Showing posts with label microarray. Show all posts
Showing posts with label microarray. Show all posts

Friday, 12 August 2016

Validating RNA-seq results using previously published data

Large-scale omics studies usually require some form of validation following the initial analysis. For RNA-seq or microarray studies, this validation frequently takes the form of qPCR. However, qPCR isn't always possible and, as pointed out here and here, is not without limitations.

Comparing single gene results against a previously published dataset of similar design offers an alternative (or complementary) approach to traditional qPCR validation. The 2010 paper by Suarez-Farinas et al. provides a nice example of how to do this using GSEA. The authors' approach is based on the reasoning that the genes classified as significantly up- and down-regulated in a given study should be enriched at the top and bottom, respectively, of a microarray or RNA-seq dataset testing the same treatment effect.

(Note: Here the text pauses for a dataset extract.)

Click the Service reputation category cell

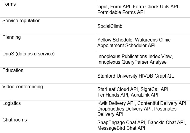click(21, 21)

This method is potentially more meaningful than choosing a handful of results for qPCR replication as it allows a large number of differentially-expressed genes to be tested (e.g. 15-1000). Moreover, it can validate genes that respond robustly to the treatment effect of interest under the varied conditions encompassed by the two datasets, whilst ruling out the influence of many small undesirable methodological differences likely to be reproduced by a within-lab qPCR validation.

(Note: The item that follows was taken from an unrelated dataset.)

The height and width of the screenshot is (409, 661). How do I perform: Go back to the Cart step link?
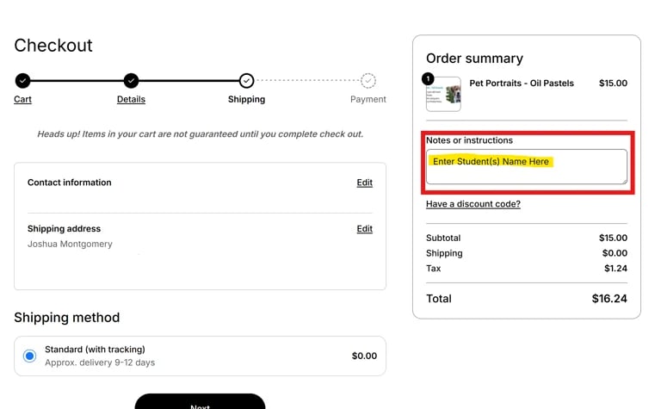click(x=22, y=99)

If you’re interested, check out the paper by Suarez-Farinas et al. (2010) and our recently published RNA-seq study.

Tuesday, 2 June 2015

Analyzing pathway expression using GSEA

For my first study I profiled gene expression in the retina/RPE/choroid using microarray and analyzed the resulting data-sets using Gene Set Enrichment Analysis (GSEA). GSEA evaluates genome-wide expression profiles to determine whether classes of genes (gene sets) are over-represented. These gene sets are based on a priori knowledge, such as KEGG pathways. GSEAs strength lies in its ability to identify subtle changes distributed across a transcript network that may be missed by more traditional single-gene analyses approaches. This approach can unify results across seemingly disparate related data-sets, which is valuable in a research area like mine where relatively few similarities have been identified across the transcriptome-wide studies conducted to date. On a practical level, the results of GSEA are also more interpretable than large lists of individual differentially-expressed genes as they are based in an established biological framework.

When I first started using GSEA to evaluate my dataset our lab had a subscription to Pathway Studio. The Pathway Studio implementation was easy to use and had great graphics; unfortunately our licence expired before I was finished. I switched to the Broad Institute’s GSEA software using the graphical java interface. I’m now glad I was forced to move to a freeware platform, as I think the Broad software gave me greater control of the analysis and the ability to explore the results in more depth. 

The Broad GSEA wiki provides a useful over-view of how to use the application. I found that leading edge analysis was a particularly important tool when interpreting results. This analysis identifies the core genes responsible for enrichment of a gene set, and over-lap in these genes across enriched pathways.